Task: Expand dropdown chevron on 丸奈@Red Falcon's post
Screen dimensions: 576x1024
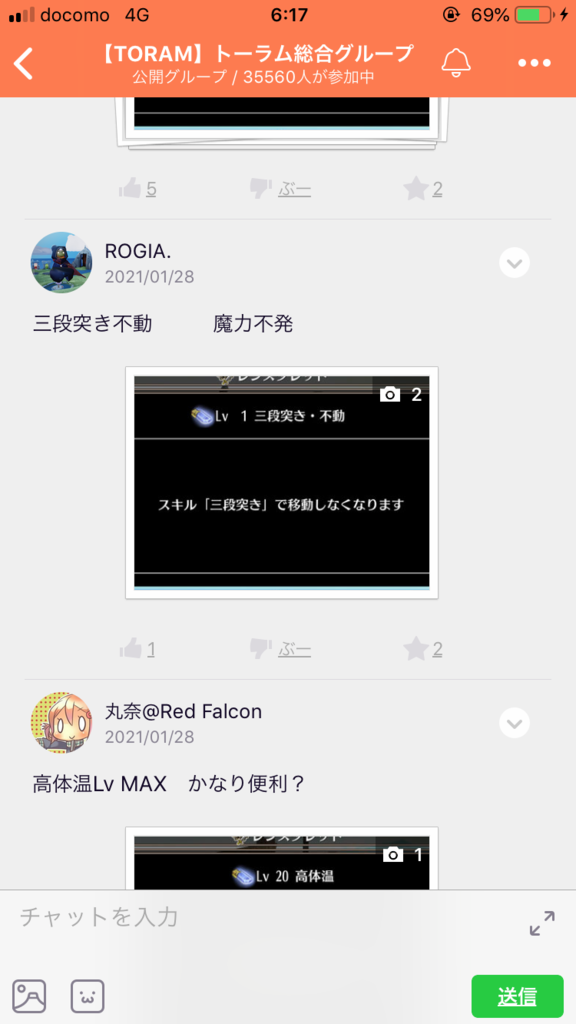Action: point(514,723)
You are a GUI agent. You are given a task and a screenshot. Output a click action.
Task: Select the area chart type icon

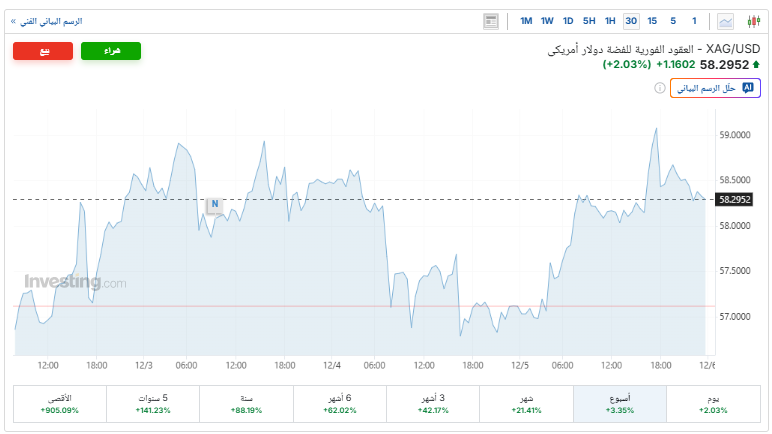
++++++
YOUR GOAL: Take only the line containing "You are a GUI" and every line after it to the end of the entries, and copy them exactly, pictures excluded.

RESPONSE AREA:
You are a GUI agent. You are given a task and a screenshot. Output a click action.
Task: Select the area chart type icon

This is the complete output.